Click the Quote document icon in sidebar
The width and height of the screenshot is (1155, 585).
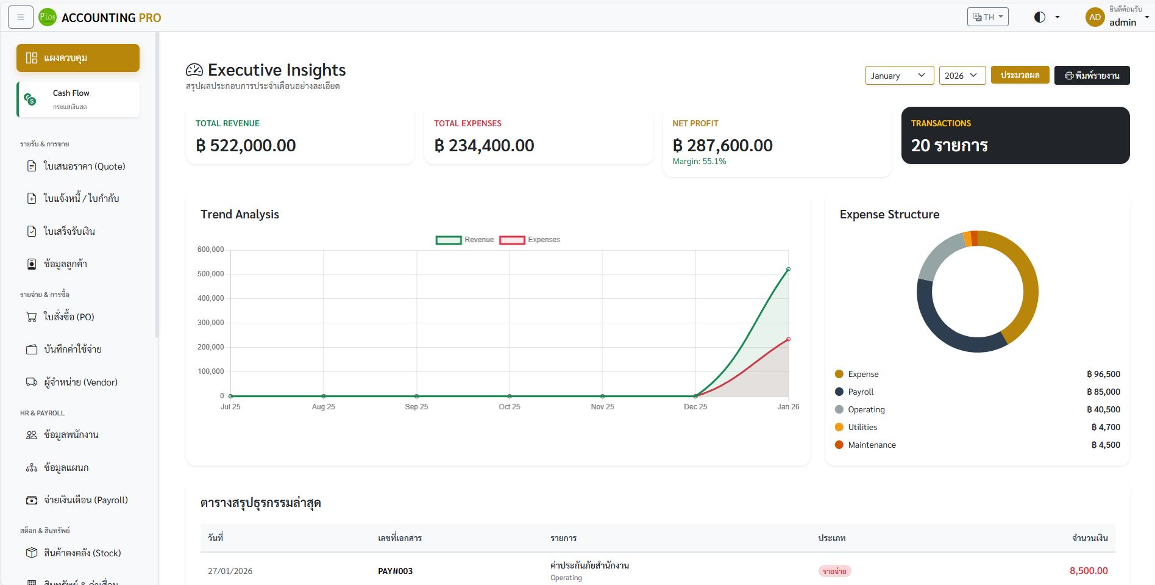[x=32, y=166]
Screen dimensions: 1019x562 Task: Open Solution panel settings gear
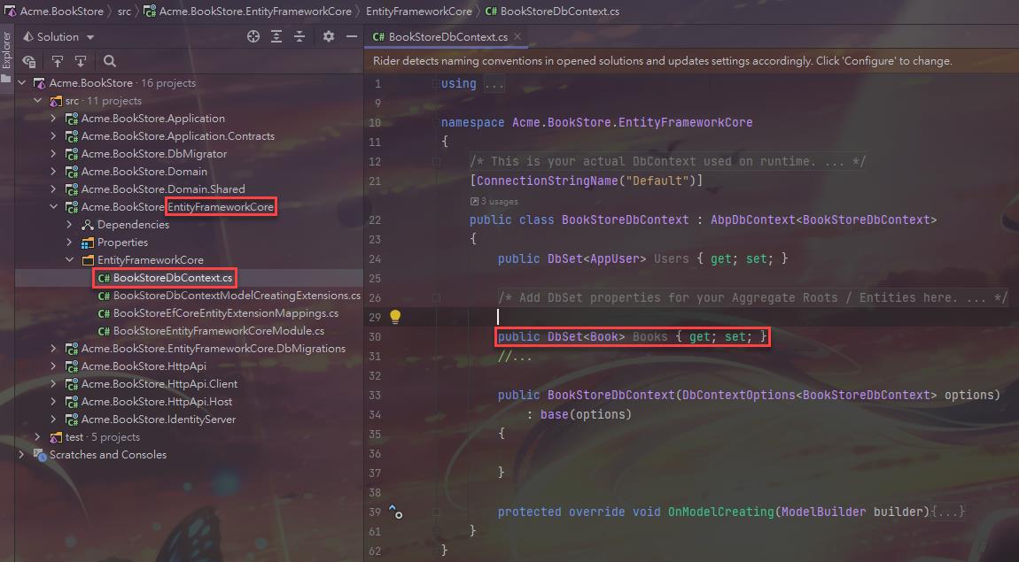pos(329,36)
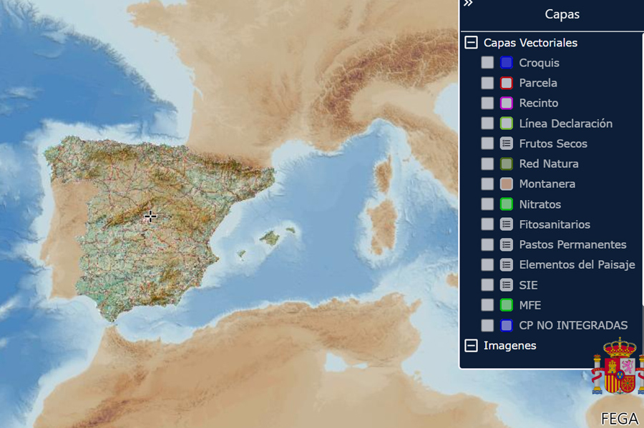Image resolution: width=644 pixels, height=428 pixels.
Task: Select the Línea Declaración layer label
Action: (x=565, y=124)
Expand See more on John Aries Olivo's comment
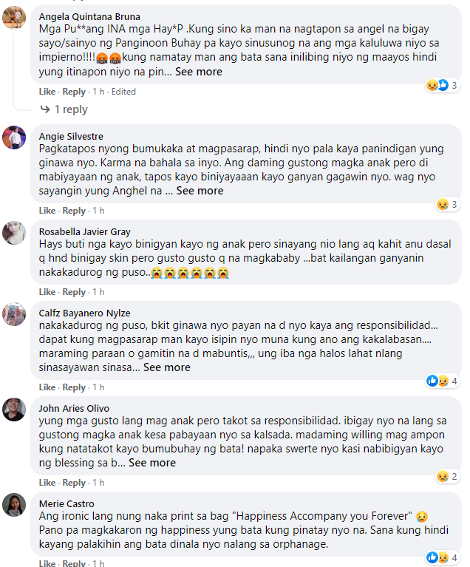This screenshot has height=567, width=470. [152, 463]
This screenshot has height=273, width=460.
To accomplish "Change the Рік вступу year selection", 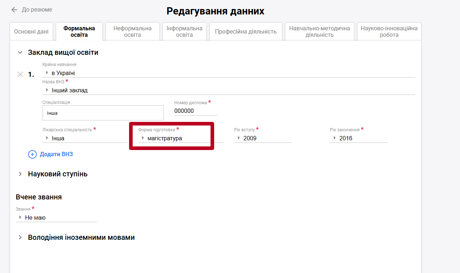I will [x=263, y=138].
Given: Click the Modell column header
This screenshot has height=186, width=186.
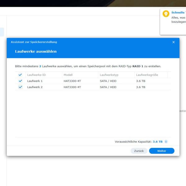Looking at the screenshot, I should click(x=68, y=75).
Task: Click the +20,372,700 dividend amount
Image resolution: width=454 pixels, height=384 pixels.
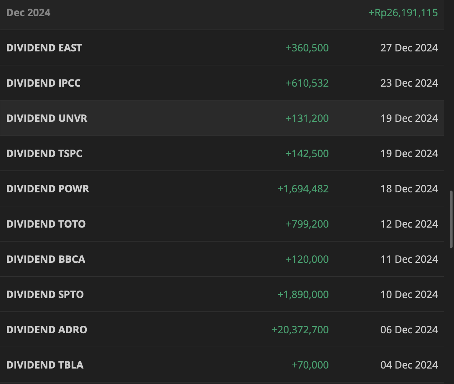Action: (x=300, y=330)
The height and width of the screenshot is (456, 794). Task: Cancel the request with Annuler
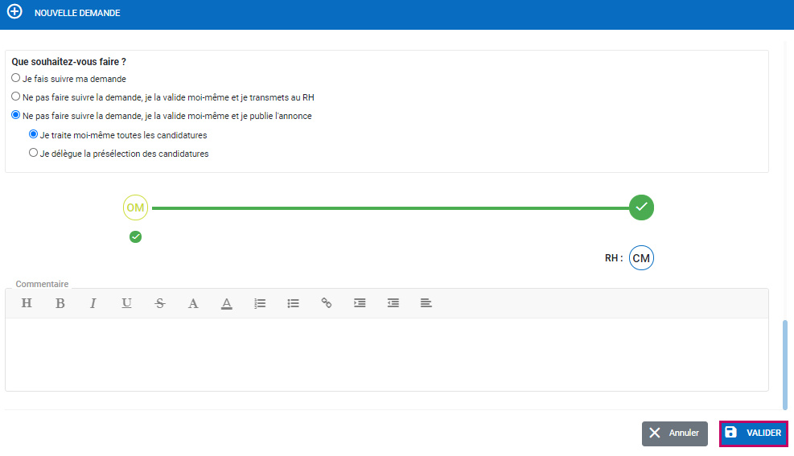pyautogui.click(x=674, y=433)
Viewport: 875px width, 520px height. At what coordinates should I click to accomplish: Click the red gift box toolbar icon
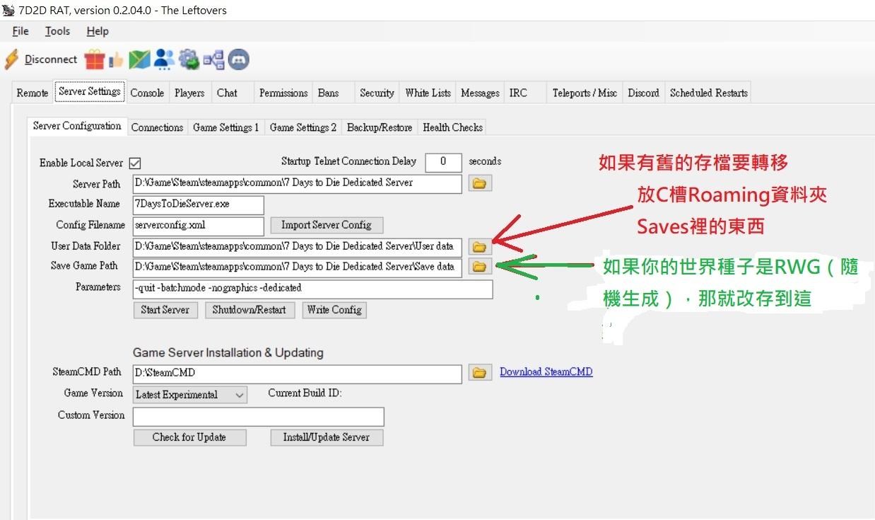tap(94, 59)
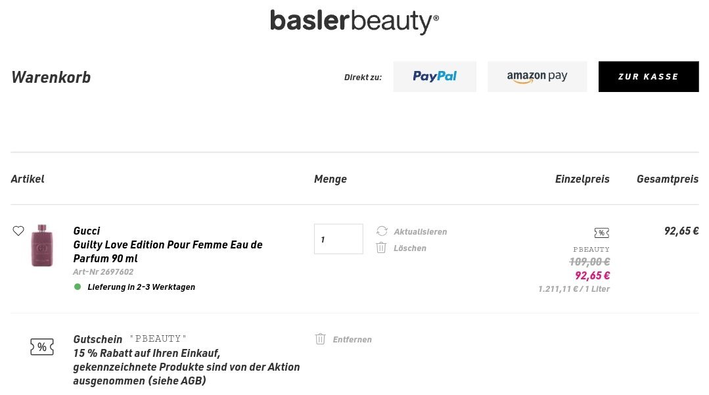Click the green delivery status dot
Image resolution: width=709 pixels, height=395 pixels.
click(x=78, y=287)
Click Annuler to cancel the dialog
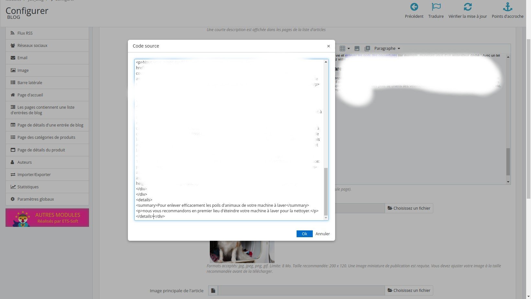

◆ **Activity**
An exact copy is needed of the lines running from the one with "Viewport: 875px width, 520px" through the end of the data above, and of those lines only, without pictures.

◆ **Written solution**
Viewport: 875px width, 520px height. At what coordinates should I click to accomplish: Click the red gift box toolbar icon
tap(94, 59)
Click the green delivery status dot
Image resolution: width=709 pixels, height=395 pixels.
click(x=78, y=287)
Click Annuler to cancel the dialog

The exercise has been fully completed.